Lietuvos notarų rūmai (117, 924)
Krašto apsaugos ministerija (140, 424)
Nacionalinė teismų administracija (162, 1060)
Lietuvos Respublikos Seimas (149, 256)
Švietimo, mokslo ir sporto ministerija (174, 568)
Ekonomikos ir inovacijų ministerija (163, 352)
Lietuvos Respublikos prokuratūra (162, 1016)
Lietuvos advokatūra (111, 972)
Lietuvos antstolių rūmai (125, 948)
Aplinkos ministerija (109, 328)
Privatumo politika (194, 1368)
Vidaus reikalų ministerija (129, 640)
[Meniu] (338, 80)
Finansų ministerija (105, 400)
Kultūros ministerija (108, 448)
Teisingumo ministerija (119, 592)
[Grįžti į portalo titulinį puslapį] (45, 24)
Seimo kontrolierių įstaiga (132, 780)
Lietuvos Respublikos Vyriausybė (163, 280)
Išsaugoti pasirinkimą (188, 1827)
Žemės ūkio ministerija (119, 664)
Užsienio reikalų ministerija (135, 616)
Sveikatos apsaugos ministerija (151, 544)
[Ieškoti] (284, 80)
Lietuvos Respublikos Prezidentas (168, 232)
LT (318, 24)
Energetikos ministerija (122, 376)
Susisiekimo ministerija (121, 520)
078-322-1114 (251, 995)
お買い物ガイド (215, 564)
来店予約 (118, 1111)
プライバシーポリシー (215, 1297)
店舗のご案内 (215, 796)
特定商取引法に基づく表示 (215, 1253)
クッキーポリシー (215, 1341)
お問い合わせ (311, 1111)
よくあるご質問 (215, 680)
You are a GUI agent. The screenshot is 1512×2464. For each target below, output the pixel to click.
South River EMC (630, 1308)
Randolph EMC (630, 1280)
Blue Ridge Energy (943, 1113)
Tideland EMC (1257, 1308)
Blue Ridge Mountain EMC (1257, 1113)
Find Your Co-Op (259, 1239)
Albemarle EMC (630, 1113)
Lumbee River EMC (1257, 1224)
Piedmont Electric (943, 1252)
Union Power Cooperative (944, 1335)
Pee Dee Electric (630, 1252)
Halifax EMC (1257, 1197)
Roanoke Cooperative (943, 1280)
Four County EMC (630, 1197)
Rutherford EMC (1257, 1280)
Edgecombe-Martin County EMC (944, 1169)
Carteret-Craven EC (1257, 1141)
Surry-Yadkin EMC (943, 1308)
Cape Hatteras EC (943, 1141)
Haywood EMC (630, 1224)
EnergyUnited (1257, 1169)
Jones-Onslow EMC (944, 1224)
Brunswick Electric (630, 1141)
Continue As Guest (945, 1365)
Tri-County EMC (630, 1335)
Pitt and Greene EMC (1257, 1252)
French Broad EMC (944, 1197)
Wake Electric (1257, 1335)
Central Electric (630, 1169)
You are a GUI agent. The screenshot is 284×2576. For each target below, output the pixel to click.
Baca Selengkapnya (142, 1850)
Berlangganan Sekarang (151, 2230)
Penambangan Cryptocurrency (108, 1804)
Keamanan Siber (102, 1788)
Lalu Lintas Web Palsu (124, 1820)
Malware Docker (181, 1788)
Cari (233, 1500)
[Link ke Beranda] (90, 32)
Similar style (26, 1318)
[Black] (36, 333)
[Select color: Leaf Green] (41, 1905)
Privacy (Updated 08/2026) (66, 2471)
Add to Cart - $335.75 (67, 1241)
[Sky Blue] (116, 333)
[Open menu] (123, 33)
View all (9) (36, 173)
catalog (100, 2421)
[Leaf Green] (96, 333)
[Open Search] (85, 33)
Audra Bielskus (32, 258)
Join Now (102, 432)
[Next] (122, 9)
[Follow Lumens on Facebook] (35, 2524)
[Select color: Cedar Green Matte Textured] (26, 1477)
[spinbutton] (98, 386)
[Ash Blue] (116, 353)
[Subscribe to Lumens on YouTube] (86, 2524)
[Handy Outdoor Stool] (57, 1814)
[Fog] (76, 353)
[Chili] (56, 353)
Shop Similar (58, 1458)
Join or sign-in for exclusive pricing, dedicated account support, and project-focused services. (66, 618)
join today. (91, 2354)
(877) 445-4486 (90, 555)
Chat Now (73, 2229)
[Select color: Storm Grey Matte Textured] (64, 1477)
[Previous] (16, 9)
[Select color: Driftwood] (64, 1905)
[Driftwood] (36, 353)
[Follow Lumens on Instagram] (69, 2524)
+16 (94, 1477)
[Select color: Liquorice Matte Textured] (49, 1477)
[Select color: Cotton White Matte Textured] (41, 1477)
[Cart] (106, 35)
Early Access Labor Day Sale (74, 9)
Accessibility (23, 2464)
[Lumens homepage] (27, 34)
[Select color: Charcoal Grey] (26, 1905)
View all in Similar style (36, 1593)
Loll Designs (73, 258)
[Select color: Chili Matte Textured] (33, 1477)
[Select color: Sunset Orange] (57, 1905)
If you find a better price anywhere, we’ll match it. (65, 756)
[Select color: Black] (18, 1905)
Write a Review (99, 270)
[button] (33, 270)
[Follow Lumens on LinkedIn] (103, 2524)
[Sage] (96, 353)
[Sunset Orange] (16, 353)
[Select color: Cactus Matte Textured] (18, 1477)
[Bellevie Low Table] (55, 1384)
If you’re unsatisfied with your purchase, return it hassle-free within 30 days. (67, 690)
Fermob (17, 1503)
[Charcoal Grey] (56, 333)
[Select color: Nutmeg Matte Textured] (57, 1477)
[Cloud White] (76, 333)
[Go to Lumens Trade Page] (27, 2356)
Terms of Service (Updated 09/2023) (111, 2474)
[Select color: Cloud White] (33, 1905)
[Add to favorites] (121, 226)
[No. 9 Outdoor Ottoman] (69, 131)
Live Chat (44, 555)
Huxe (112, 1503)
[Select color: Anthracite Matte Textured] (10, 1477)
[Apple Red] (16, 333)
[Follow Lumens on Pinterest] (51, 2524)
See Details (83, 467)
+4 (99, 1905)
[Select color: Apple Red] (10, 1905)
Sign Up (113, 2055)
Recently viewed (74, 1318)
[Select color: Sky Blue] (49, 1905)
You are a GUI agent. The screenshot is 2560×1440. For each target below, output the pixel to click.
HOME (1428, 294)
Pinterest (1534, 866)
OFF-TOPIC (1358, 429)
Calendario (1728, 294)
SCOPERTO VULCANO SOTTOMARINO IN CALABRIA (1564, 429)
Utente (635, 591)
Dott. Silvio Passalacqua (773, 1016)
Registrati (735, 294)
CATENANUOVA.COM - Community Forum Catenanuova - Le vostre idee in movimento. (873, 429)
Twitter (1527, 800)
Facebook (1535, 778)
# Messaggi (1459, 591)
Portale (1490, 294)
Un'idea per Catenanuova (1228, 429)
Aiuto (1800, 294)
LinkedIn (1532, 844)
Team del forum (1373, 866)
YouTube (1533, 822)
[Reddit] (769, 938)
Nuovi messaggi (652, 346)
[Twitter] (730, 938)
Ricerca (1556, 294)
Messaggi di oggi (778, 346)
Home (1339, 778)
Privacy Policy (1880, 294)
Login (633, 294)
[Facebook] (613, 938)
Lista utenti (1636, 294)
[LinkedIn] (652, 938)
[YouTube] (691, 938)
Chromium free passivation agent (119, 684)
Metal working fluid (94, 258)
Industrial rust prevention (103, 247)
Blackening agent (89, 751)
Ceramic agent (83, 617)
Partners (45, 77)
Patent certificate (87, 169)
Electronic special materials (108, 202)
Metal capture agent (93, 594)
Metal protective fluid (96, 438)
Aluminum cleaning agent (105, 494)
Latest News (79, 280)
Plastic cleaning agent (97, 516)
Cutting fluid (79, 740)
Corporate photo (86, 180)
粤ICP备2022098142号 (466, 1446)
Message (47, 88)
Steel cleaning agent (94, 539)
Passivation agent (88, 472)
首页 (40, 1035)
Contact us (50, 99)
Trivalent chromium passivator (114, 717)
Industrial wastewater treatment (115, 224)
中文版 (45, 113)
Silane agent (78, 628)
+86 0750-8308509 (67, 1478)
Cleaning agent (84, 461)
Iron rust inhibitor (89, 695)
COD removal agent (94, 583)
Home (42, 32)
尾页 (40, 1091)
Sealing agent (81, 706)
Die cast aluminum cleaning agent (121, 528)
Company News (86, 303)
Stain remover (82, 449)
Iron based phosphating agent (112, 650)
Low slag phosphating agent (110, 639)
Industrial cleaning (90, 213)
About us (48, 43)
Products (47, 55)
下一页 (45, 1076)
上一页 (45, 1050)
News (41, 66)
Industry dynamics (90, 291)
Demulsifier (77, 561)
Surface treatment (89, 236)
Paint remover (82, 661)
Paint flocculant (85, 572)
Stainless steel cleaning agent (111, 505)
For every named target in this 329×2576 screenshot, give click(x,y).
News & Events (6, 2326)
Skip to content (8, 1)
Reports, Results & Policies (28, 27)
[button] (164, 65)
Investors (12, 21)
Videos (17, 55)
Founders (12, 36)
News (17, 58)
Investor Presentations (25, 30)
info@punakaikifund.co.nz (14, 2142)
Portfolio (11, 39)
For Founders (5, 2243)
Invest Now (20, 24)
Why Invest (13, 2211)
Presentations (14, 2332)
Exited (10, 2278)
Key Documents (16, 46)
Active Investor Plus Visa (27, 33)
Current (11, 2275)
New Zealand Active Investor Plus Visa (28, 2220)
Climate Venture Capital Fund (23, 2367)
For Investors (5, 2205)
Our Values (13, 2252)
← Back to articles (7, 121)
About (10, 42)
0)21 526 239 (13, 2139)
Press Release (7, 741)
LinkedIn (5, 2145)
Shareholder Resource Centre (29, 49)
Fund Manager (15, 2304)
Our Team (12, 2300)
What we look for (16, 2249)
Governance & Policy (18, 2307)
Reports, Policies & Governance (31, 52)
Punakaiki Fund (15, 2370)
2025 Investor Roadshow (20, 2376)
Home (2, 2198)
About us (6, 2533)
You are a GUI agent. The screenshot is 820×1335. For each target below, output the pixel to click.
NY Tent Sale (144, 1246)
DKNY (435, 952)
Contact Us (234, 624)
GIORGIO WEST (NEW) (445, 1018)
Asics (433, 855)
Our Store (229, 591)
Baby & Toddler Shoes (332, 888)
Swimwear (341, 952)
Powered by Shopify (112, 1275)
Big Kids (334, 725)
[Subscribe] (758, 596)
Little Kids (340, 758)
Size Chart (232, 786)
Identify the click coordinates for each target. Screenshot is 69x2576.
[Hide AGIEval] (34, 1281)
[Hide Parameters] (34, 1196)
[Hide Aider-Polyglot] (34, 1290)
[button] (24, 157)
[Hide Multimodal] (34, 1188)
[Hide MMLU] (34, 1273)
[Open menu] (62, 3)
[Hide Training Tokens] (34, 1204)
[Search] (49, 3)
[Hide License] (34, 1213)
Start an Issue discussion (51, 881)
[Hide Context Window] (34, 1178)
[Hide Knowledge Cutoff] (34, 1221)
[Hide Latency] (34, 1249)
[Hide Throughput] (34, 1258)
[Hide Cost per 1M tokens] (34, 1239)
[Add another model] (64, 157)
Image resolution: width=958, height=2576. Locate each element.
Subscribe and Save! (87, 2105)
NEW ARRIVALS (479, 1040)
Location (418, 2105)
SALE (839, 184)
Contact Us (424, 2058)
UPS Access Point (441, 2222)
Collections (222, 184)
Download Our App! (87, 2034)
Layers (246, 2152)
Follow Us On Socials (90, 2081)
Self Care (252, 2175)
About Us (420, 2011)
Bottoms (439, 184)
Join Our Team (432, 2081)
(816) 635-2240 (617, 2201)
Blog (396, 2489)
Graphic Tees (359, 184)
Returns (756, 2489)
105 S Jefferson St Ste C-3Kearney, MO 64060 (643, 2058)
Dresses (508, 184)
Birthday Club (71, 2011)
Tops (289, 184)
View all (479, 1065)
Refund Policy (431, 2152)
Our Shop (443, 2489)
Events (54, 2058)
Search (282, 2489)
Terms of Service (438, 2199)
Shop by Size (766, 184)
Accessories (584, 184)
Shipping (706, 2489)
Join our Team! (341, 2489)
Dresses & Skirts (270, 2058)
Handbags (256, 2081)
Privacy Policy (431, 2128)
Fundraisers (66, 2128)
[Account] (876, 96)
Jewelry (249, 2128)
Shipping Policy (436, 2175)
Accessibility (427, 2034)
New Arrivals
- - -
Above are the entries. Output exactly the lines beginning with the line that has "[Twitter] (730, 938)" and ending with the line that has "Metal working fluid (94, 258)".

[Twitter] (730, 938)
Ricerca (1556, 294)
Messaggi di oggi (778, 346)
Home (1339, 778)
Privacy Policy (1880, 294)
Login (633, 294)
[Facebook] (613, 938)
Lista utenti (1636, 294)
[LinkedIn] (652, 938)
[YouTube] (691, 938)
Chromium free passivation agent (119, 684)
Metal working fluid (94, 258)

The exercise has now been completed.